Bulan mengerjap, seperti tersentak. Wajah Wibagso memerah.
"Sidik! Belajarlah kamu menghargai jasa orang lain. Jangan anggap kamu
paling pahlawan di antara para pahlawan!"
"Kapan aku membangga-banggakan diri? Kapan? Kamu ingat, waktu berjuang
dulu, aku justru menghilang ketika ada Panglima Besar mengunjungi kawan-kawan
kita yang berhasil menggempur musuh. Kalau aku mau, bisa saja aku mencatatkan
diri menjadi prajurit resmi. Dan aku yakin, ketika negeri ini merdeka, aku
mampu jadi petinggi yang bisa mborongi proyek. Tapi, puji Tuhan, maut keburu
menjemputku," ujar Sidik.
"Begitu juga aku," sergah Durmo, "Aku berpesan kepada
anak-anakku, kepada seluruh keturunanku, untuk tidak mengungkit-ungkit jasa
kepahlawananku, demi uang tunjangan yang tak seberapa banyak. Itu pun masih
banyak potongannya!"
"Munafik. Kalian ini munafik!" bentak Wibagso.
Bulan kembali mengerjap. Angin terasa mati.
Napas kota kembali berhembus. Jantung kota kembali berdegup. Gelandangan,
pelacur dan copet kembali menggeliat. Mulut mereka kompak menguap menyemburkan
abab bacin penuh bakteri.
"Aku yakin, kalau monumen ini jadi dipugar, kita akan kehilangan
tempat," ujar Kalur, pencopet bertubuh tinggi kurus itu.
"Kita harus turun ke jalan. Kita kerahkan semua gelandangan di kota ini.
Kita demo besar-besaran!" timpal Karep yang dijuluki "gelandangan
intelektual" karena gemar mengutip kata-kata gagah.

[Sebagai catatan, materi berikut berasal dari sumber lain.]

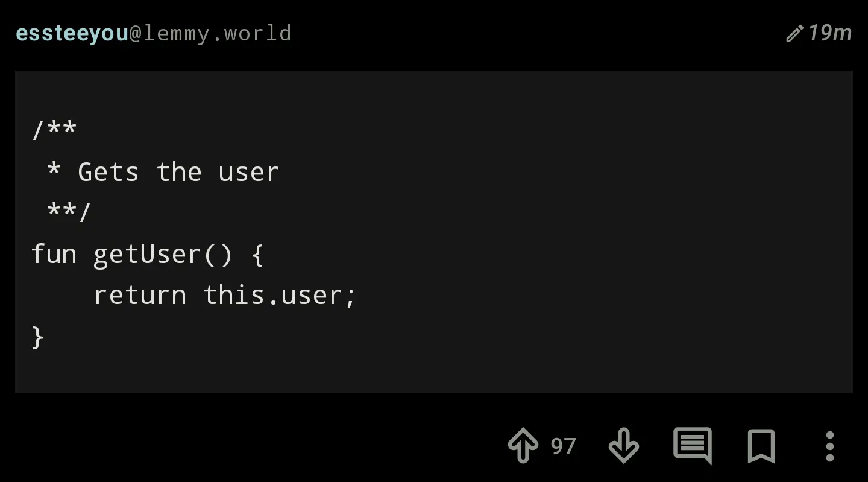Open the post header menu area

Percakapan mereka dihentikan suara radio milik Yu Seblak yang menyiarkan warta
berita: "Drs Ginsir, Kepala Kotapraja yang menggantikan RM Picis,
membatalkan rencana pemugaran Monumen Joang. Menurut Drs Gingsir, proyek itu
mubazir. Bertenangan dengan azas kemanfaatan bagi publik. Apalagi pengajuan
perubahan status menjadi pahlawan nasional, ditolak Tim Pakar Sejarah Nasional.
Dana sebesar tiga milyar dialihkan untuk memberikan bantuan pangan kepada
masyarakat prasejahtera."
Gelandangan-gelandangan sontak bersorak. Mereka menari. Beberapa orang
menenggak minuman oplosan alkohol. Bahkan ada yang mencampurinya dengan
spritus. Jantung mereka berdetak cepat. Gerakan tubuh mereka semakin rancak,
semakin panas.
Bulan pucat di angkasa berselimut kabut. Kota kembali tidur. Tapi di sebuah
gedung pemerintahan kotapraja, tampak lampu masih menyala.
"Saya setuju saja, jika Den Bei Taipan mau bikin mall di sini," ujar
Drs Ginsir sambil minum anggur.
"Terima kasih... terima kasih. Bapak Ginsir ternyata welcome. Eeee soal
pembagian keuntungan, itu dinegosiasikan. Biasanya, 30:60." Den Bei
menenggak anggur merah.
"Tapi tunggu dulu, Den Bei. Saya mesti mengusulkan masalah ini pada Dewan.
Dan biasanya itu agak lama. Maklum..."
"Eeee bagaimana kalau 35:65. Tidak ada konglomerat gila macam saya."
"Tapi masih banyak konglomerat lain yang lebih gila, Den Bei..."
"Bagaimana kalau 40:60. Ini peningkatan yang sangat progresif."
"Well...well...well... Saya kira Den Bei bisa bikin mall tidak hanya satu.
Tanah di sini masih sangat luas."
"Bapak ini ternyata cerdas. Setidaknya, mendadak cerdas."
Keduanya tertawa berderai.
"Den Bei tinggal pilih. Alun-alun, bekas benteng Rotenberg atau di Monumen
Joang."
"Semuanya akan saya ambil."
"Terima kasih. Sulaplah kota kami ini jadi metropolitan."
Keduanya berjabat tangan.
***
"PENGKHIANAT! Culas! Licik dan sombong! Penguasa demi penguasa datang,
ternyata hanya bertukar rupa. Mereka tetap saja menikamkan pengkhianatan demi
pengkhianatan di tubuh kita!" Wibagso menggebrak, hingga tubuh monumen
bergetar.
"Mereka menganggap kita sekadar bongkahan batu yang beku. Mereka hendak
menggerus kita menjadi butiran-butiran masa silam yang kelam!" hardik
Ratri.
Sidik, Durmo, dan Cempluk tersenyum.
"Kenapa kalian hanya diam? Kita ini hendak diluluhlantakkan. Lihatlah
buldoser-buldoser itu datang. Berderap-derap. Kita harus bertahan.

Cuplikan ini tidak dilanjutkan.